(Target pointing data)
========

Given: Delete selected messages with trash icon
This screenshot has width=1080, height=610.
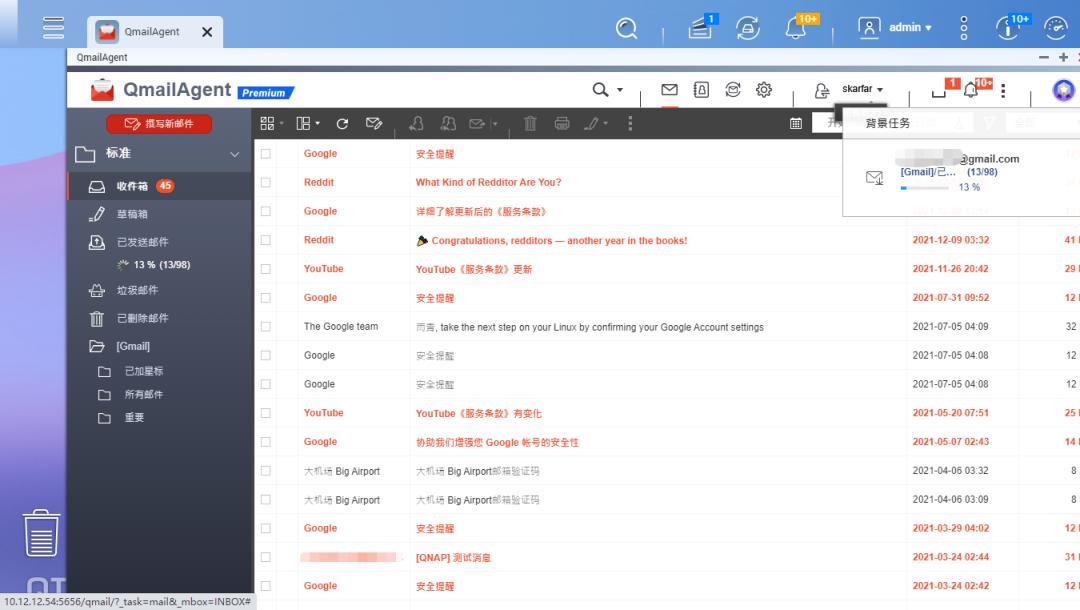Looking at the screenshot, I should click(x=528, y=123).
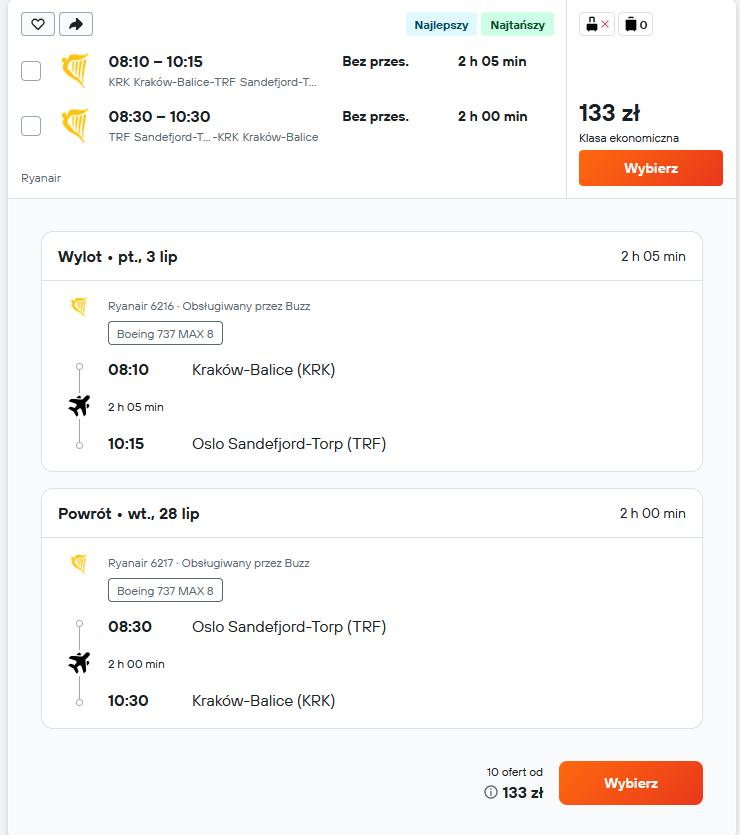Click the info icon beside 133 zł
Viewport: 741px width, 835px height.
491,792
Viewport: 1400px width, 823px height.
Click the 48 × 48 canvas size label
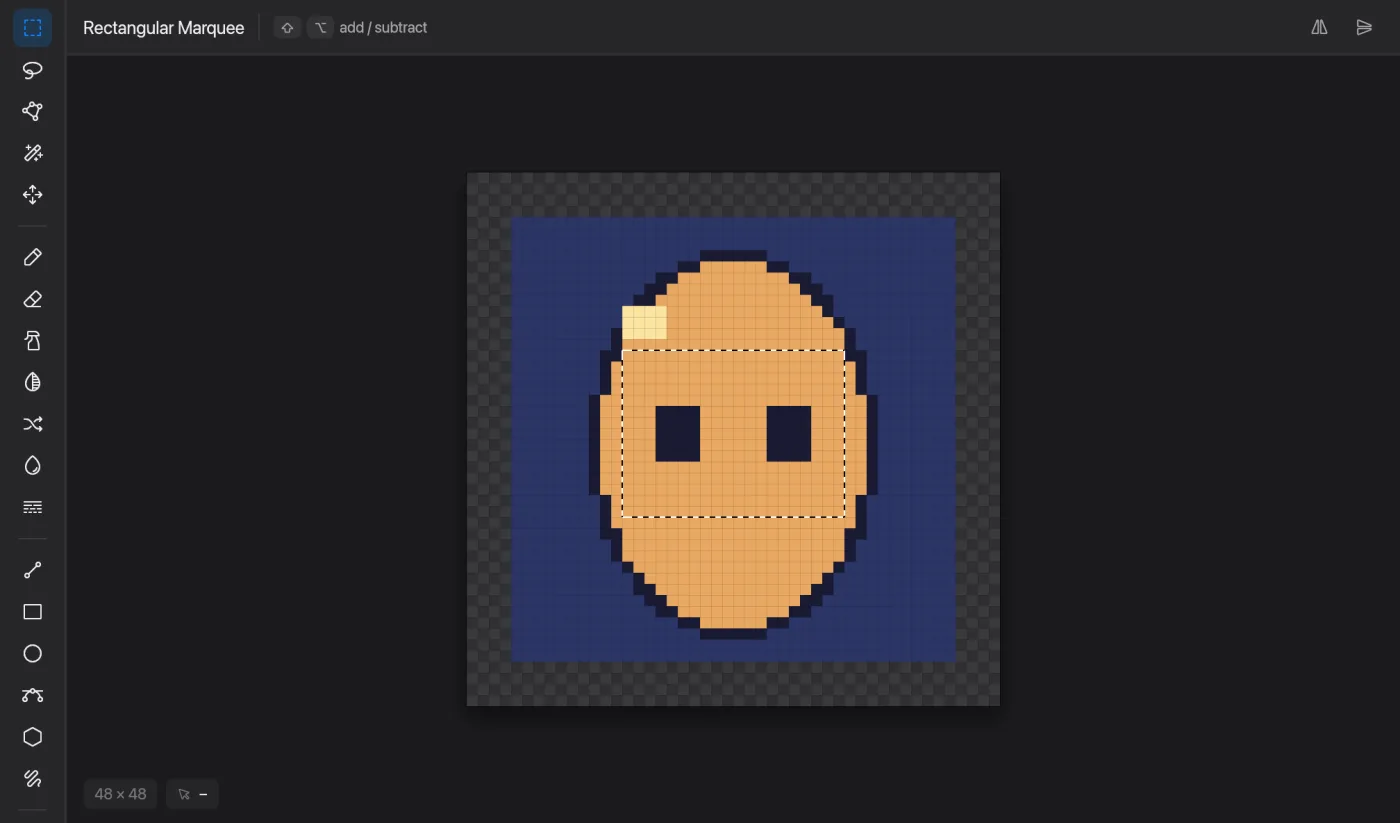coord(120,794)
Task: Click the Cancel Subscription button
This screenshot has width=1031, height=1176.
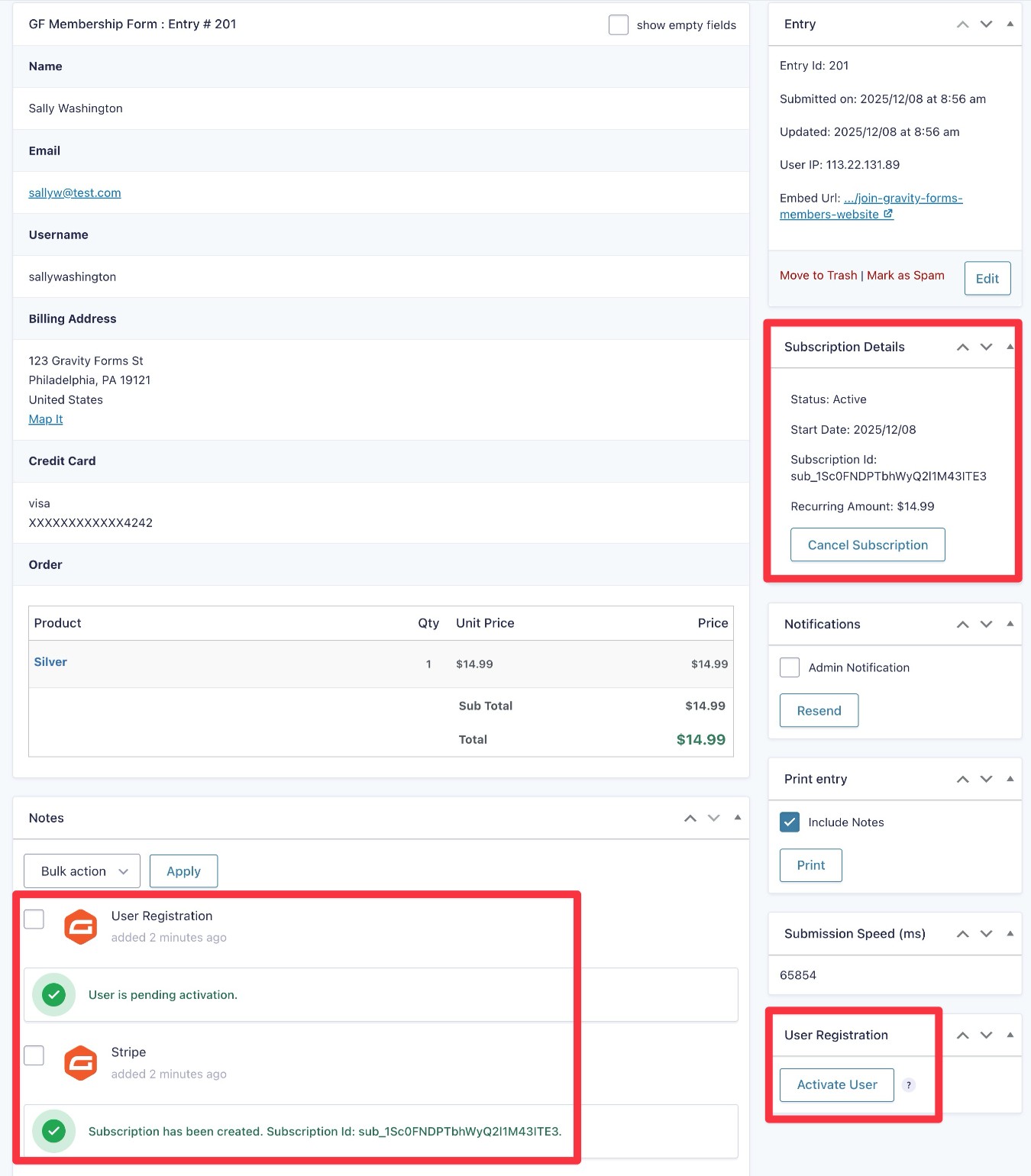Action: (x=868, y=545)
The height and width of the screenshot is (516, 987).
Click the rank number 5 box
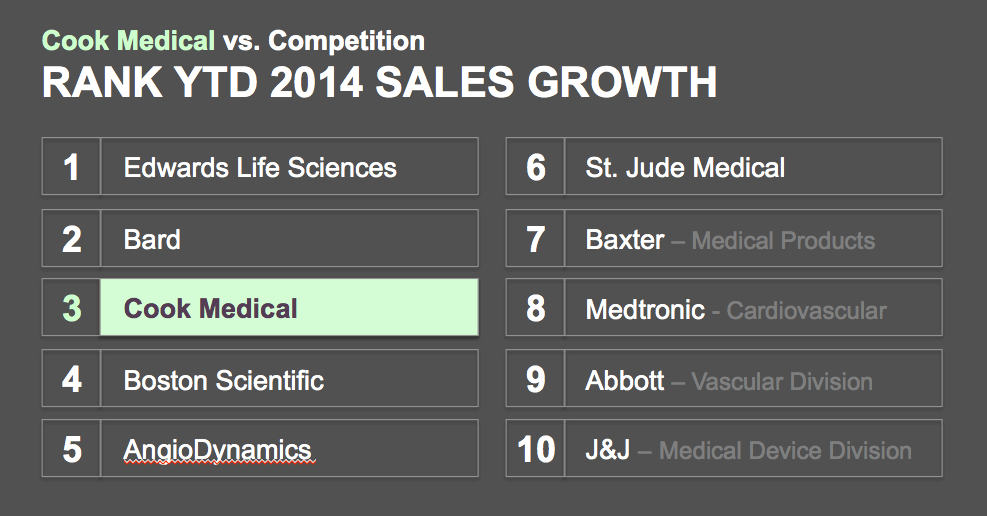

========

• TASK STATEMENT: Please copy all of the lines above word for word, leaving the pictures out.

• RESPONSE TO THE TASK:
Given: Delete selected messages with trash icon
This screenshot has width=1080, height=610.
Looking at the screenshot, I should click(x=528, y=123).
Click the info icon beside 133 zł
Viewport: 741px width, 835px height.
491,792
Viewport: 1400px width, 823px height.
Click the 48 × 48 canvas size label
coord(120,794)
Task: Click the Cancel Subscription button
This screenshot has width=1031, height=1176.
Action: (x=868, y=545)
The height and width of the screenshot is (516, 987).
Click the rank number 5 box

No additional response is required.